- BRIEF
Filter the material, keeping only lines with the word "accomplish".

- GIVEN RECORDS
╔══
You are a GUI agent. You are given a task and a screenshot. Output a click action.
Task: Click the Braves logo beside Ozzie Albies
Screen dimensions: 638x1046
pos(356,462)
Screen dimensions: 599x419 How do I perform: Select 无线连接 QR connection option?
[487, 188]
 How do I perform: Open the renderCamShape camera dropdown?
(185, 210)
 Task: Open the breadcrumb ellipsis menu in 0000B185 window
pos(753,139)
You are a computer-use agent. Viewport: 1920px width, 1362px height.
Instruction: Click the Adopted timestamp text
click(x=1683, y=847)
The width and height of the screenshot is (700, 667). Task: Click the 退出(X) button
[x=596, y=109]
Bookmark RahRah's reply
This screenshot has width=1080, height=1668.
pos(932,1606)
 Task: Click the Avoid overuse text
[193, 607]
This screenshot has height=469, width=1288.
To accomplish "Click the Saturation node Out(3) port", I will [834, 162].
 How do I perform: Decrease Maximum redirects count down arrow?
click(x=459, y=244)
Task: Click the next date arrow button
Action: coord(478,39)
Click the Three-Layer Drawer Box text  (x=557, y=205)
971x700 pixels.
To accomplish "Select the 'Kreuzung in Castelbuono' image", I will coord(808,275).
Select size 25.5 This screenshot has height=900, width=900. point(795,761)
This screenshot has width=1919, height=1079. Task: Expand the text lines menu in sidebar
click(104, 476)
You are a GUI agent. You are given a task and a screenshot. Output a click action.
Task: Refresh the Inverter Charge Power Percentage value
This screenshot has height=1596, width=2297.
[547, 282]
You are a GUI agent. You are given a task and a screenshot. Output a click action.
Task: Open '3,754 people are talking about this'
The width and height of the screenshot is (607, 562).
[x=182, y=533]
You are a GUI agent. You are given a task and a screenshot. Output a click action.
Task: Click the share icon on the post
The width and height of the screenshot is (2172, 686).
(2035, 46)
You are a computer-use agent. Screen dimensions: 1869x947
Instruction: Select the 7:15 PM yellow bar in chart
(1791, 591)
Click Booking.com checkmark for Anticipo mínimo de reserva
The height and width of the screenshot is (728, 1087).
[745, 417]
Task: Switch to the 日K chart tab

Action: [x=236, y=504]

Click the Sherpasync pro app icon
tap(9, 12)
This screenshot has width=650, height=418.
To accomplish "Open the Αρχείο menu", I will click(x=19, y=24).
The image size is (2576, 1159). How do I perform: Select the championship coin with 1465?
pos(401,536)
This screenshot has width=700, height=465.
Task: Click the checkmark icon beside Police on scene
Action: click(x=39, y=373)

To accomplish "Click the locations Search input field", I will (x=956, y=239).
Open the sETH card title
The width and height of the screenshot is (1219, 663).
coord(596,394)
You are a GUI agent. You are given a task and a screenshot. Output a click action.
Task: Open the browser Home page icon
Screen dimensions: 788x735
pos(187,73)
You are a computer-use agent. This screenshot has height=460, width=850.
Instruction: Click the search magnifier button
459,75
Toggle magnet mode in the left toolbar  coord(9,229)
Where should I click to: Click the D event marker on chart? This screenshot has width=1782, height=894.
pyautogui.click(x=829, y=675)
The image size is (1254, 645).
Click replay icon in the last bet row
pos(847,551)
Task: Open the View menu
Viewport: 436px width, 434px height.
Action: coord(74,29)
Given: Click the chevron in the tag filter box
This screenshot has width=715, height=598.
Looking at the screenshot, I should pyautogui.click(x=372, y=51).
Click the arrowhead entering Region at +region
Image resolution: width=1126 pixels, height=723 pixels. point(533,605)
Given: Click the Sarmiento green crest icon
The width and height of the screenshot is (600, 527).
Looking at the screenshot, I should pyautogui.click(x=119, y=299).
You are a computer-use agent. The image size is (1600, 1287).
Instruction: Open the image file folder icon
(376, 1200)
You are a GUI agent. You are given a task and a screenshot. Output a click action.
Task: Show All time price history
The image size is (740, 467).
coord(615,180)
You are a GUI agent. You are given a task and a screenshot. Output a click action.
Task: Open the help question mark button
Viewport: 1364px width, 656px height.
╚══
- RESPONSE TO THIS TASK
To accomplish "Click the Saturation node Out(3) port", I will [834, 162].
To accomplish "Select the 'Kreuzung in Castelbuono' image", I will coord(808,275).
To accomplish "Open the Αρχείο menu", I will click(x=19, y=24).
To accomplish "Click the locations Search input field", I will (x=956, y=239).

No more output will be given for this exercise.